Cependant, la renommée internationale qu’il connaît actuellement est sans doute due à son sixième film : Les Enfants Loups, Ame & Yuki. Première production du studio fondé par Hosoda, le Studio Chizu, cette fable contant les tribulations d’une mère contrainte d’élever seule ses deux enfants mi-hommes/mi-loups marque les esprits par la simplicité, la beauté et la mélancolie de son récit. La réussite totale et la couverture médiatique respectable du film consacrent Hosoda. Au sein de l’animation japonaise, entre les vénérables maîtres retraités (Miyazaki), ceux dont on ne sait pas s’ils feront encore des films (Isao Takahata, Mamoru Oshii, Katsuhiro Otomo) ou bien les plus jeunes, prometteurs mais n’ayant pas encore totalement fait leurs preuves (Keiichi Hara, Makoto Shinkai), Mamoru Hosoda semble incarner la relève idéale, capable de canaliser l’influence de ses prédécesseurs tout en s’inscrivant dans une approche véritablement personnelle et sincère.

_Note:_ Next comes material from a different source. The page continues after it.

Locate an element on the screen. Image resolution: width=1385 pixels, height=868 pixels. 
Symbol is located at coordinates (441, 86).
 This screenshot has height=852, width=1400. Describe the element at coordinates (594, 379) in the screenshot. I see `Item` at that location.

Le Garçon et la bête, c’est l’histoire de Ren, garçon orphelin errant dans les rues de Tokyo et découvrant presque par hasard un portail donnant sur un autre monde : le monde des bêtes, peuplé de créatures anthropomorphes et au fonctionnement pas si éloigné du Japon féodal. Il y fait la rencontre de Kumatetsu, un homme-ours bagarreur, habile combattant mais négligeant et grognon. Malgré leurs deux caractères très tranchés, le guerrier décide de prendre l’enfant sous son aile et d’en faire son disciple. Le récit suit alors l’étrange alliance du garçon et de la bête, à mesure que l’élève et le maître grandissent, s’entraînent et surtout resserrent leurs liens. Hosoda s’inscrit donc dans un genre bien différent de ses Enfants Loups : il est ici question de mondes parallèles, d’affrontements de clans et de combats pleins de virilité. Quelque part, le réalisateur retrouve ses premières amours et l’orientation “anime d’action” prise par ses longs-métrages dérivés de licences fortes (Digimon et One Piece) et poursuivie dans le gigantesque défouloir qu’était Summer Wars. On aurait presque pu parler de régression, mais ce serait sous-estimer le talent insoupçonné du cinéaste japonais.

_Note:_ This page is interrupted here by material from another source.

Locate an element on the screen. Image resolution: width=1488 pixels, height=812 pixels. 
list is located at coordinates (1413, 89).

Là où il aurait pu en effet se contenter de reprendre des codes éculés dans une oeuvre bien animée mais peu consistante, Hosoda parvient au contraire à ré-insuffler toute la force émotionnelle des Enfants Loups dans un film qui, en apparence, s’y prêtait pourtant moins. Car l’essentiel ici, ce ne sont pas tant les joutes, spectaculaires mais finalement assez peu nombreuses, mais bel et bien les personnages et la relation père/fils ambiguë qui éclot au fil des images entre Ren et Kumatetsu. Malgré leurs origines respectives, élève comme maître se révèlent bien plus semblables qu’il n’y parait au premier abord, unis par leur nature de parias et leur tempérament agressif. On retrouve donc avec bonheur ces instants de vie quotidienne, ces scènes souvent sans paroles et bercées par la musique, où l’on voit simplement évoluer les protagonistes au gré des saisons, puis des années. Hosoda colore le monde qu’il crée d’une série d’hommes-animaux aux apparences et personnalités diverses, tous plus nuancés qu’au premier abord et jouant tous un rôle plus ou moins essentiel au récit, et dresse ainsi un véritable univers, cohérent et prenant, au sein duquel peuvent exister ses protagonistes principaux.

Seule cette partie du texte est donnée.